La madrugada del 15 de junio de 2026, Rusia lanzó un ataque masivo con misiles y vehículos aéreos no tripulados contra diversas ciudades de Ucrania, con el mayor impacto en la capital, Kiev. El asalto provocó daños y incendios en el complejo del monasterio de la Lavra de Kiev-Pechersk, incluida la Catedral de la Dormición, patrimonio histórico y religioso de la ciudad.
Autoridades ucranianas reportaron que durante la ofensiva se emplearon decenas de misiles y centenares de drones; las defensas aéreas interceptaron una parte de los artefactos. Informes preliminares indican la existencia de víctimas mortales y numerosos heridos en distintos puntos afectados.
Los daños en la catedral incluyen afectaciones en la cubierta y en elementos interiores y exteriores, y se registraron incendios que las brigadas de emergencia trabajaron por controlar. Organismos internacionales y entidades del patrimonio condenaron el ataque y anunciaron su disposición para evaluar los daños y ayudar en las labores de recuperación.

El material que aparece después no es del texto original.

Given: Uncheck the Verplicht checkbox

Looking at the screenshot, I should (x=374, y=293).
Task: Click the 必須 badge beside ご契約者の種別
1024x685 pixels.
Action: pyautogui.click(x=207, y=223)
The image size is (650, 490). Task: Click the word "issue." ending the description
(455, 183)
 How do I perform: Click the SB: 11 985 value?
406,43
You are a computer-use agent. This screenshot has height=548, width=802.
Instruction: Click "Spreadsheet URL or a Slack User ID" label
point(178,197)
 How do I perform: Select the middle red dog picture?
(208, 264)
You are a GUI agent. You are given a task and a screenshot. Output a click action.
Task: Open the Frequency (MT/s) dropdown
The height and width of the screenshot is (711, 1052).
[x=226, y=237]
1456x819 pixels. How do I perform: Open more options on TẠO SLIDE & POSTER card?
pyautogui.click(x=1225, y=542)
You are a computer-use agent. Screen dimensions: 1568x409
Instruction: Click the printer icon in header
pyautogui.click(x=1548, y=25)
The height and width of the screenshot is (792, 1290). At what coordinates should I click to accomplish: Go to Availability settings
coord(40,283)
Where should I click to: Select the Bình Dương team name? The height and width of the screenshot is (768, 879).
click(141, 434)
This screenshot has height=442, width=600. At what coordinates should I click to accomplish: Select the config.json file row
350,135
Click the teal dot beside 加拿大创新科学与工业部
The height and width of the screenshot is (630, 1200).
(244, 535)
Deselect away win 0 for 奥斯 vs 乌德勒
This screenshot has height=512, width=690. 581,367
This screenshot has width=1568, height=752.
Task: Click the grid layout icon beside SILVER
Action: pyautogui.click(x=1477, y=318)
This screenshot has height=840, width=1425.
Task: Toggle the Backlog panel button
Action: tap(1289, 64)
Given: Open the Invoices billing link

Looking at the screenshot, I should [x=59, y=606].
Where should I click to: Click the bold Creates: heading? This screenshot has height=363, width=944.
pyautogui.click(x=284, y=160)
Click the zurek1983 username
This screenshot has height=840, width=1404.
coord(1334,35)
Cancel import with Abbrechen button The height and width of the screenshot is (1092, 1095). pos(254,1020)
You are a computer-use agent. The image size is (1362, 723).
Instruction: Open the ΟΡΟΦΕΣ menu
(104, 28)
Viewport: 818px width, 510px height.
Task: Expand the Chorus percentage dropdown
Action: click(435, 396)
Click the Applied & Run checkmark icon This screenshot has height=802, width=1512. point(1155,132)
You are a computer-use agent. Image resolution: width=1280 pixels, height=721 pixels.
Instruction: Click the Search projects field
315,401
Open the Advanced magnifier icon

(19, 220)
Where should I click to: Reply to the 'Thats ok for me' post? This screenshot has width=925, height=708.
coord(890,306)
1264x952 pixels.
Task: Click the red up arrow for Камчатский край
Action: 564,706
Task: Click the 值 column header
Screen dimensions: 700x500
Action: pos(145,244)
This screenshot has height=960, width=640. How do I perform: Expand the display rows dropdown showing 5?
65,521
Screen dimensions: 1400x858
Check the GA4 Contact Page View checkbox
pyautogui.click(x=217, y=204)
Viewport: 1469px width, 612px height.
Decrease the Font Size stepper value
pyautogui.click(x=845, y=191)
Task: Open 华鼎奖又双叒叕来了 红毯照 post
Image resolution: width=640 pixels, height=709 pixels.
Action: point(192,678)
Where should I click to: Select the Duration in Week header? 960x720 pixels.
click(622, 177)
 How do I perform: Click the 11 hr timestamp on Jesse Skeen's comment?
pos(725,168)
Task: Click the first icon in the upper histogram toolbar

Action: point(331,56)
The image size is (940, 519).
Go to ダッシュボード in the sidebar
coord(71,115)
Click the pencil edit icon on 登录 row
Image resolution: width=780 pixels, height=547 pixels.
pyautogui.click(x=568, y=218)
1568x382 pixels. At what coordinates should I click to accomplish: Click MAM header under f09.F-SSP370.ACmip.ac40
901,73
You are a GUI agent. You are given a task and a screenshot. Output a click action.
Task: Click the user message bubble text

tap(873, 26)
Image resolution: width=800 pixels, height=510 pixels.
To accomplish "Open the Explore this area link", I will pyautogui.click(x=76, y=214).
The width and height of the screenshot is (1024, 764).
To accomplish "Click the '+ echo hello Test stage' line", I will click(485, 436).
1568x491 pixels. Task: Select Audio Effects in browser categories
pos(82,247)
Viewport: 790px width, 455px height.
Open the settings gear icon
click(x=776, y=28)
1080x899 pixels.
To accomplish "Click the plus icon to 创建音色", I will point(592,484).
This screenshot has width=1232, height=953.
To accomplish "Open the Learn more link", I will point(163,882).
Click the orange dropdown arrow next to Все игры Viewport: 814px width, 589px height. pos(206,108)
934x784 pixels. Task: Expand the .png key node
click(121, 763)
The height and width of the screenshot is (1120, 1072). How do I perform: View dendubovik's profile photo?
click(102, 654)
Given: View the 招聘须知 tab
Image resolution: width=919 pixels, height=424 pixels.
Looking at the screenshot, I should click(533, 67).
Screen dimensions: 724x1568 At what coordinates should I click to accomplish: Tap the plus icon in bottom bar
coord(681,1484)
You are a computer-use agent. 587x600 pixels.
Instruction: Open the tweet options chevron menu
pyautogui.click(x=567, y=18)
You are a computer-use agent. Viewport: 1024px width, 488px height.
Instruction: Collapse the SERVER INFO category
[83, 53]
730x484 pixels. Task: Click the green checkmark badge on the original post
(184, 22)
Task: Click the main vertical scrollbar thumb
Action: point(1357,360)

Por su parte, el mando ruso afirmó que los blancos fueron instalaciones vinculadas a la industria militar ucraniana y rechazó responsabilidad por daños colaterales a monumentos; las autoridades ucranianas y servicios de seguridad anunciaron investigaciones sobre el material que impactó en el sitio.
El ataque ocurrió horas antes del inicio de la cumbre del G7 en Évian, Francia, y las autoridades locales mantienen alerta ante posibles nuevas incursiones. La situación continúa bajo evaluación y las cifras definitivas de daños y víctimas podrían actualizarse en las próximas horas.